1. Check that the light source on the laryngoscope blade is working. Place the infant supine and suction the mouth and oropharynx. Monitor the heart rate and color.
2. Hold the laryngoscope in the left hand and open the infant's mouth by sliding your right index finger between the infant's right upper and lower gums. Insert the laryngoscope into the infant's mouth by sliding the blade down against your right index finger. Push the tongue with the blade to the left.
3. Advance the blade and lift. You should be able to see the epiglottis. Remove your right index finger, holding the blade with left hand.
4. Pass the endotracheal tube along the right side of the mouth and advance it past the vocal cords. If a stylet is used, it should be gently removed while the tube is held firmly in place. The tip of the tube should not go past 2.5 cm beyond the cords.
5. Attach the resuscitation bag to the tube and listen for breath sounds, which should be equal on both the right and left chest. The infant's oxygen saturation should improve. A chest x-ray will confirm proper placement.
6. Paint the skin with tincture of benzoin and tape the tube securely.

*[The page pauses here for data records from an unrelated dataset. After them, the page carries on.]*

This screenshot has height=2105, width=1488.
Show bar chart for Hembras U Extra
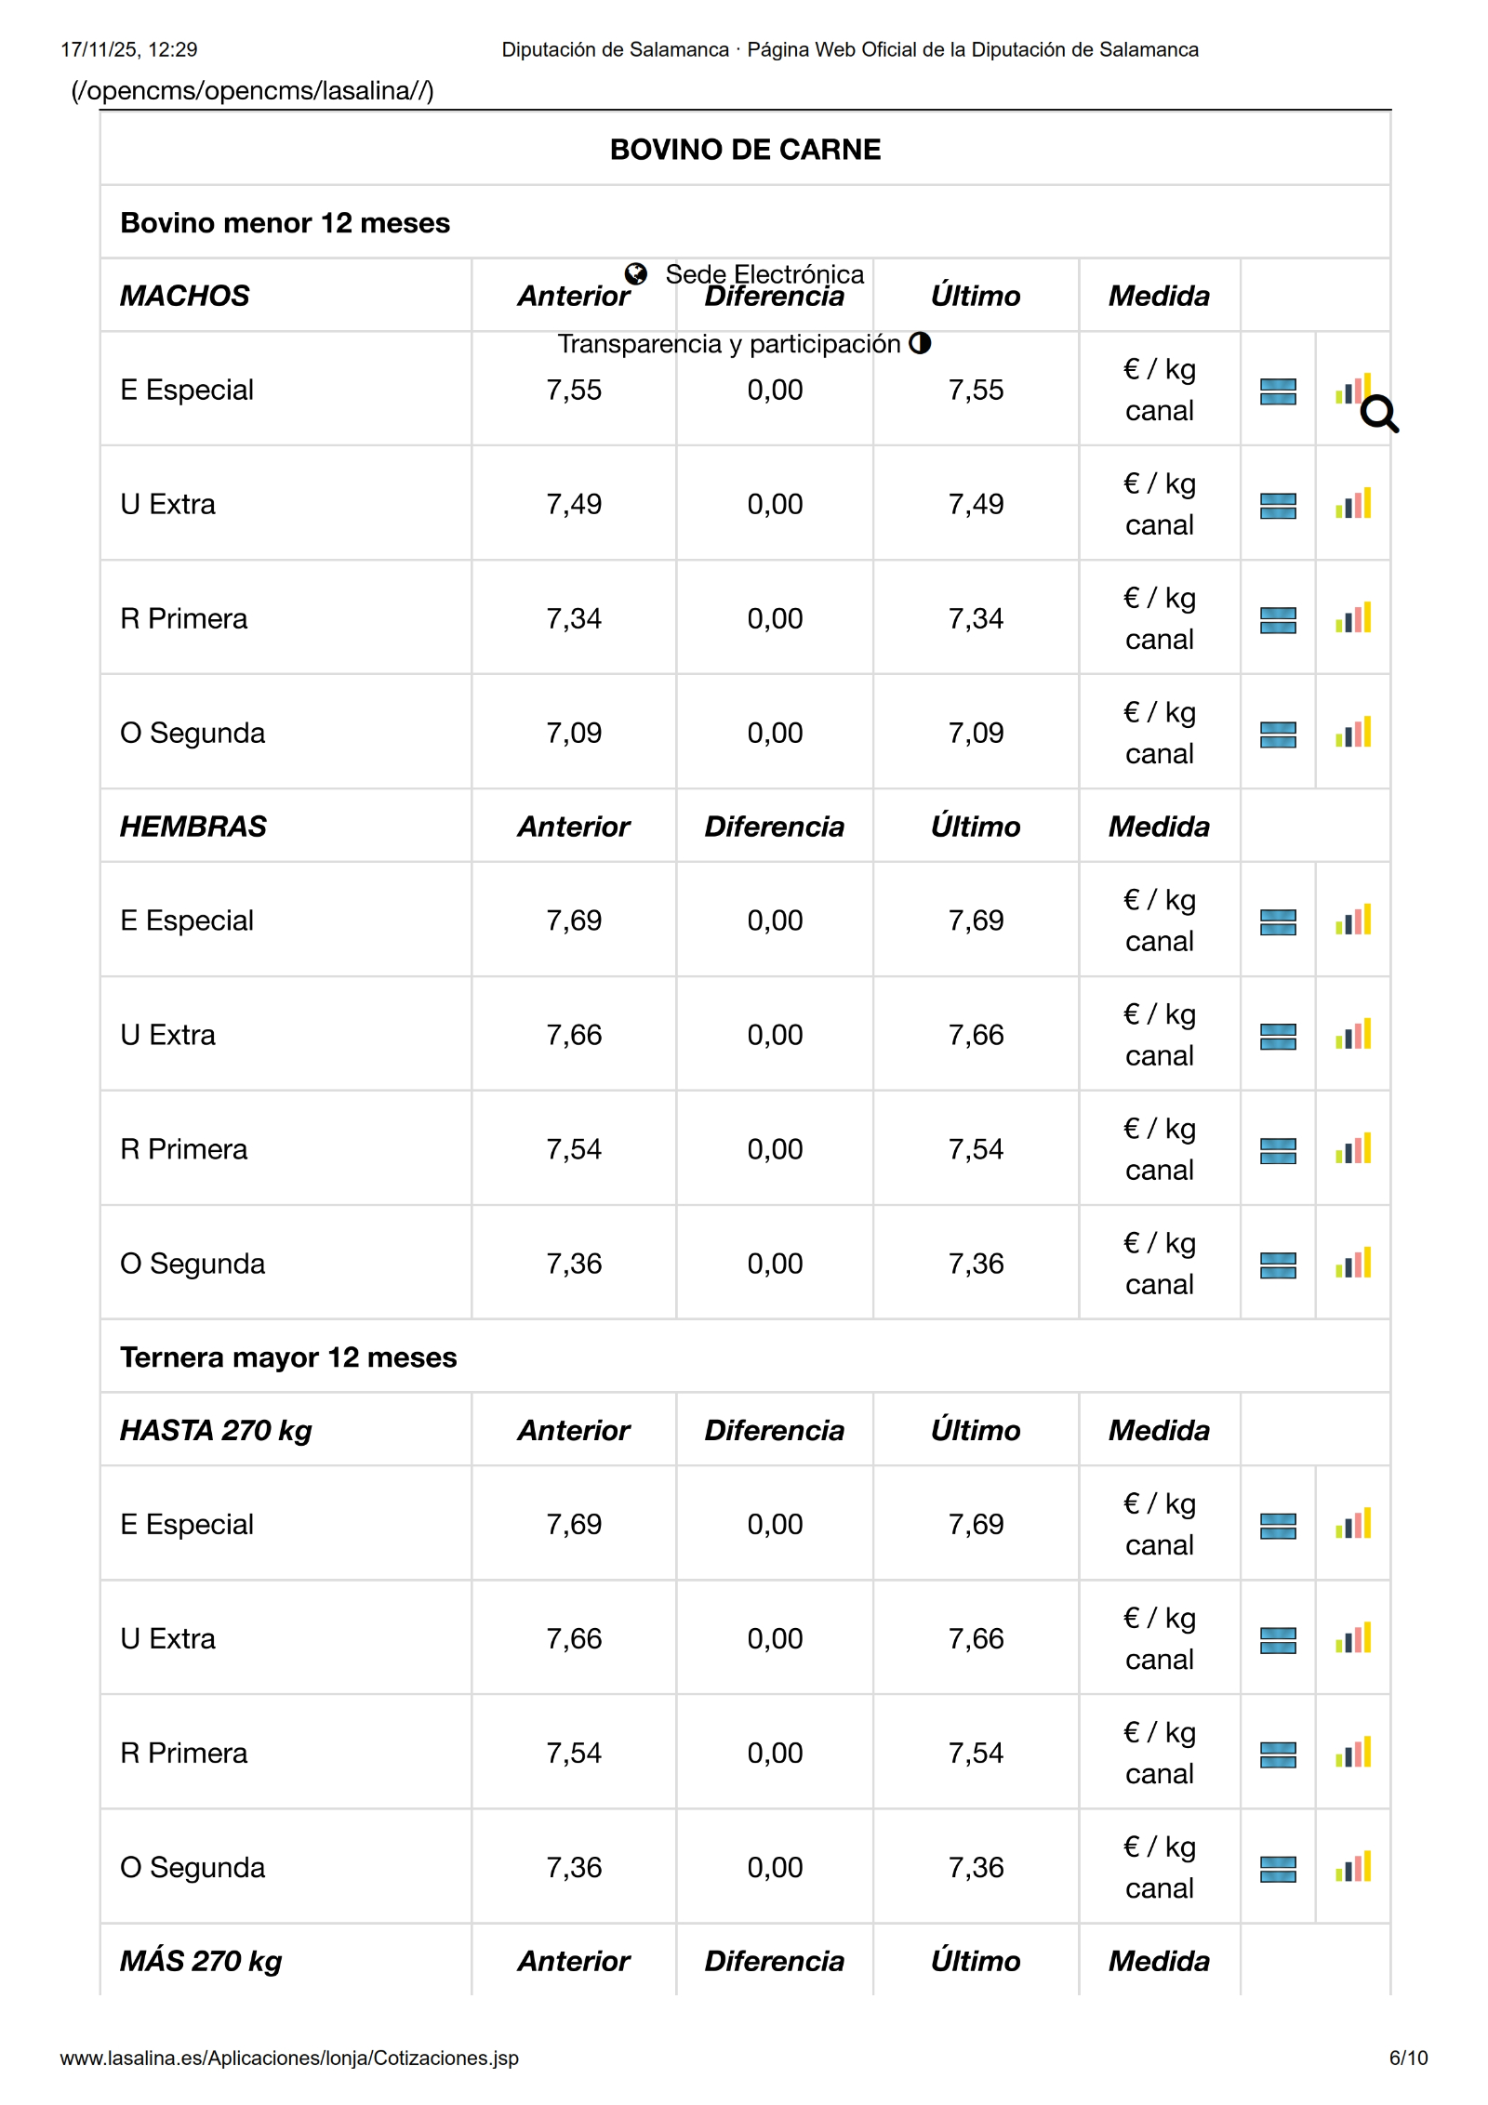(1352, 1035)
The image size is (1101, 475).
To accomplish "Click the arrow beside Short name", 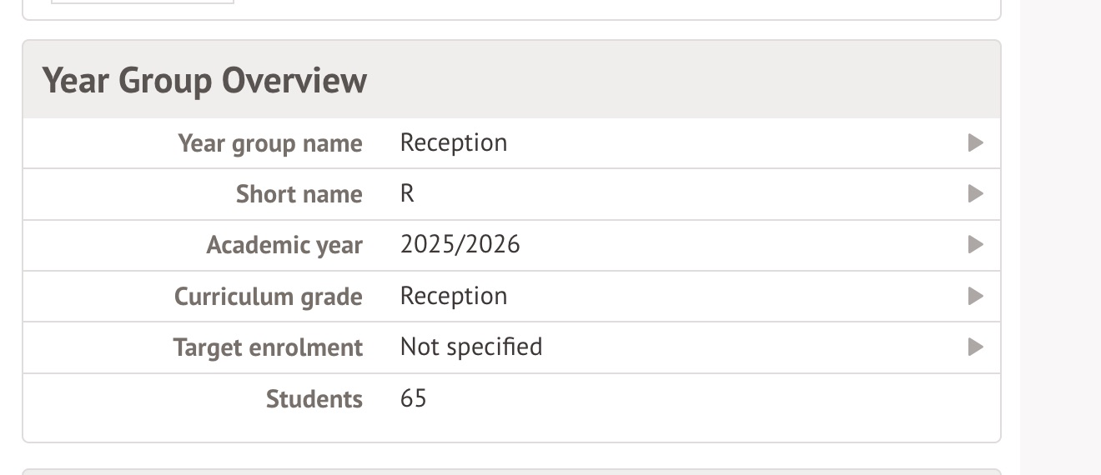I will [x=975, y=194].
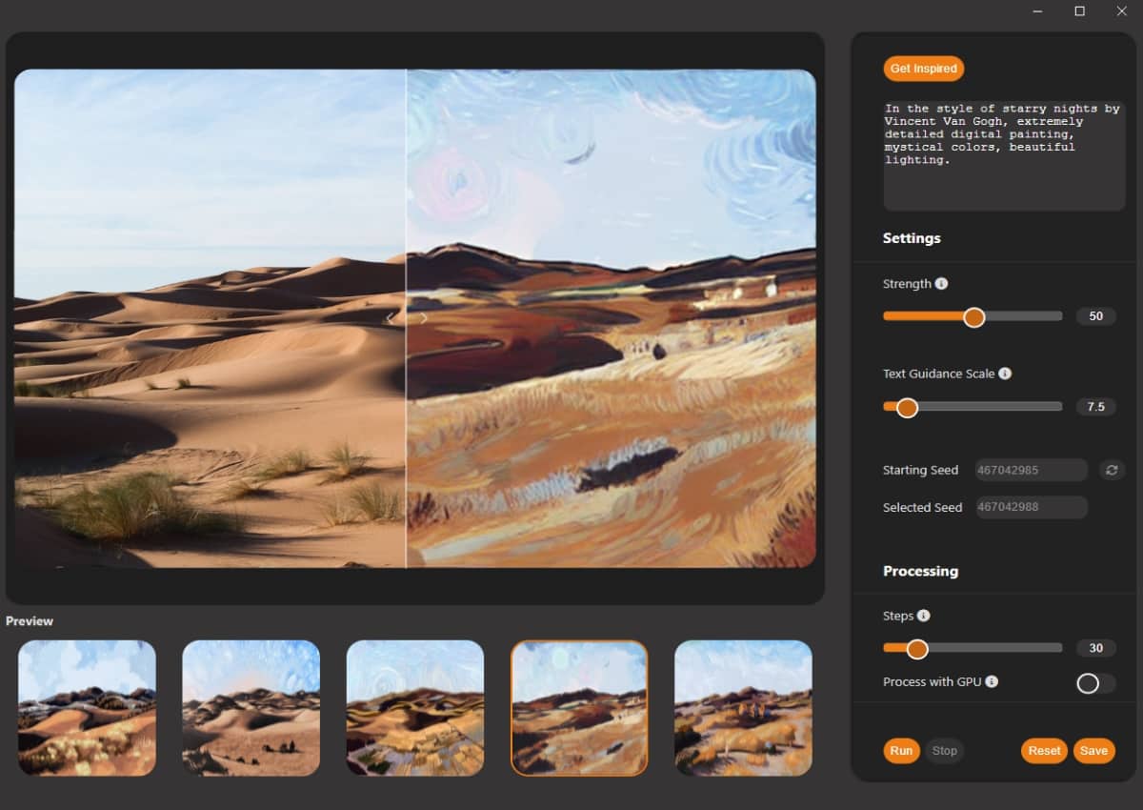This screenshot has width=1143, height=810.
Task: Click the Steps slider handle
Action: 917,648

CARDIAC MASSAGE If the heart rate is below 50 beats per minute with assisted ventilation, cardiac massage should be initiated by placing both hands around the infant's chest with two thumbs over the midsternum so that the sternum will be depressed two-thirds of the distance to the vertebral column at 120 compressions per minute. Cardiac massage may be stopped periodically to assess improvement, and ventilation and cardiac massage should be synchronized (1:3 ratio). The chest should expand, bilateral breath sounds should be heard in the axilla, and heart rate should increase if the resuscitation is effective and the endotracheal tube is in good position. In most instances it is possible to obtain an adequate response with the use of external cardiac massage and assisted ventilation. If there is no response to these measures, drug therapy should be considered. Any route of access to the circulatory system is acceptable, including a peripheral vein, the umbilical vein, or an umbilical artery.